Génini a eu l’inspiration heureuse qu’il y avait là encore matière à raconter
– « Le souk m’appelle » nous dit Izza Génini.
– « Ana ghada lkhmiss – je vais au souk du jeudi » chante Hajja Hamdaouia
Deux voix magnifiques qui se croisent et dialoguent par la magie du cinéma. Le nouveau film de la cinéaste marocaine Izza Génini, Mon souk lkmiiss d’El Gara (2023) est en effet le récit d’une double rencontre. La rencontre de la cinéaste avec les lieux de son enfance dans un voyage à travers la mémoire familiale et collective. Un voyage fait de rencontres inédites notamment celles que le scénario n’a pas prévu comme celle avec la chanteuse populaire, la star de l’Aita, Hajja Hamdaouia et le groupe des frères El Bouazzaoui. Rencontre par hasard lors du tournage du film. Comme quoi la logique du documentaire est respectée jusqu’au bout : si la fiction est l’œuvre de l’auteur (le scénariste), le documentaire est l’œuvre de Dieu…

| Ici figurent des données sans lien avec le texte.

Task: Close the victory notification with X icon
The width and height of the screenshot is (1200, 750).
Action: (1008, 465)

En revoyant les rushes de son documentaire, Retrouver Oualad Moumen (1974), Izza Génini a eu l’inspiration heureuse qu’il y avait là encore matière à raconter. Raconter cette fois son parcours personnel ; faire un film à la première personne où auteur et narrateur se confondent. Le film revendique, en effet, l’inscription dans un genre : le documentaire autobiographique. Agnès Varda parle à ce propos « d’auto-doc ». La cinéaste est un personnage que nous suivons ; elle se filme filmant les modalités d’une énonciation personnelle (des photos de famille). Le sujet de l’énonciation (Izza Génini) et le sujet de l’énoncé ne font qu’un (Lison enfant/ Izza adulte).

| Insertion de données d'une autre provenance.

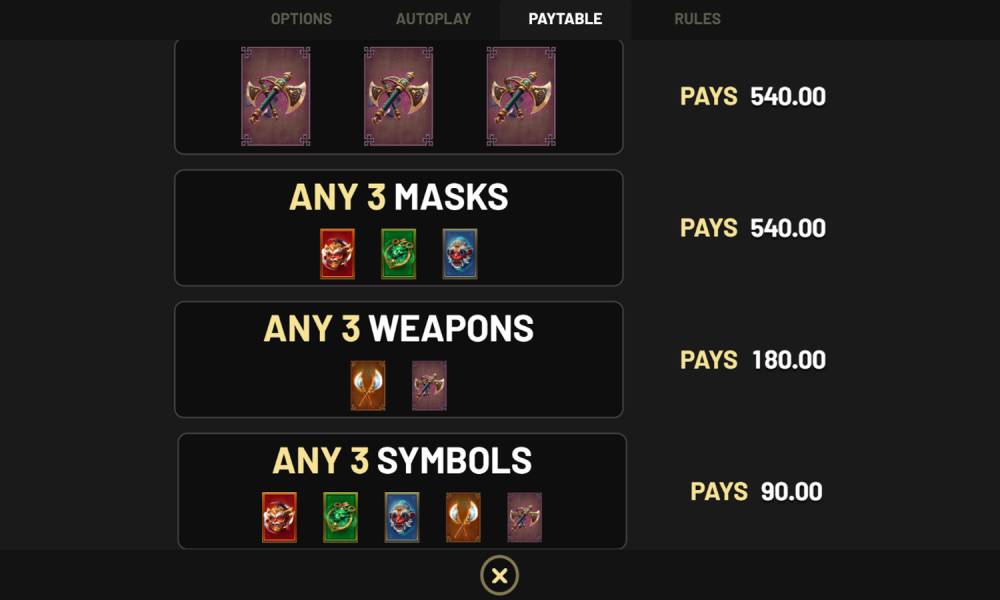The image size is (1000, 600).
Task: Open the OPTIONS tab
Action: (301, 19)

Porté par une voix off, avec un magnifique parler marocain de la cinéaste, et des images issues de la mémoire individuelle et familiale, le film nous emmène sur les traces de son passé et de ses racines hybrides et composites. À partir d’éléments autobiographiques : le lieu de naissance réel et non celui inscrit dans les documents officiels, les relations établies par le père, la référence à de moments de l’histoire du pays…le récit se développe devant nous avec des moments forts de grande émotion, des pauses descriptives qui donnent la parole au regard. Un regard qui capte du quotidien, du banal, de l’habituel, de l’ordinaire pour faire d’une existence singulière la matière même du récit. L’autodocumentaire fonctionnant par agencement de bribes de vie réelle pour montrer, mettre en valeur l’originalité d’un parcours riche de significations.
Pour ce faire, elle s’adresse à nous à partir d’un « je » qui s’assume. Un choix intéressant d’un point de vue théorique. Le recours à la voix off interpelle, en effet, les auteurs du documentaire. Dans la pratique moderne, les cinéastes du documentaire fuient délibérément l’usage de la voix off par crainte de verser dans une forme de didactisme. Dans ce sens, le refus de la voix off cherche à tirer le documentaire du côté du cinéma et l’éloigner du reportage. Tout est question cependant de l’usage que l’on en fait. Sa présence n’est pas condamnable dans l’absolu ; elle offre des possibilités du renouvellement du genre. Elle s’inscrit dans une double fonction : narrative et subjective. C’est l’une des réussites du film d’Izza Génini ; le grain de la voix offre en outre un plus d’authenticité au film. Rien n’est artificiel.
Un lieu central va ordonner le récit et lui donner son plein de sens : le souk. Ma première impression je la résume ainsi : si vous aimez les souks, l’Aita, thé et beignets sous la tente…vous ne pouvez qu’aimer le film d’Izza Génini. Tout son film est dédié au souk ; il est présent dans le titre car, comme elle le dit dans le film : tout a commencé le jour du souk. Le souk d’antan qui était plus qu’un rendez-vous commercial hebdomadaire mais une véritable manifestation de la liesse populaire. Un lieu qui a façonné ses souvenirs d’enfance et qu’elle restitue symboliquement au cinéma comme un haut lieu de pèlerinage profane dédié aux gens humbles. Elle en fait un lieu qui parle ; un système de signes : Izza Génini filme une mythologie marocaine.
Ce n’est pas un objet mort que filme Génini ; ce retour au passé n’est pas une plongée dans le temps perdu. Ce retour aux sources est l’occasion pour filmer une société dynamique avec la récurrence dans le film de plans de mouvements : les charrettes, les vélos, les camions, les chevaux, les ânes…ça bouge beaucoup dans le film.
Elle reste ainsi fidèle à sa démarche initiale ; celle à laquelle elle a consacré son œuvre et son engagement professionnel : réhabiliter la culture populaire, d’un Maroc authentique, rural souvent, au-delà des clichés et de l’imagerie exotique.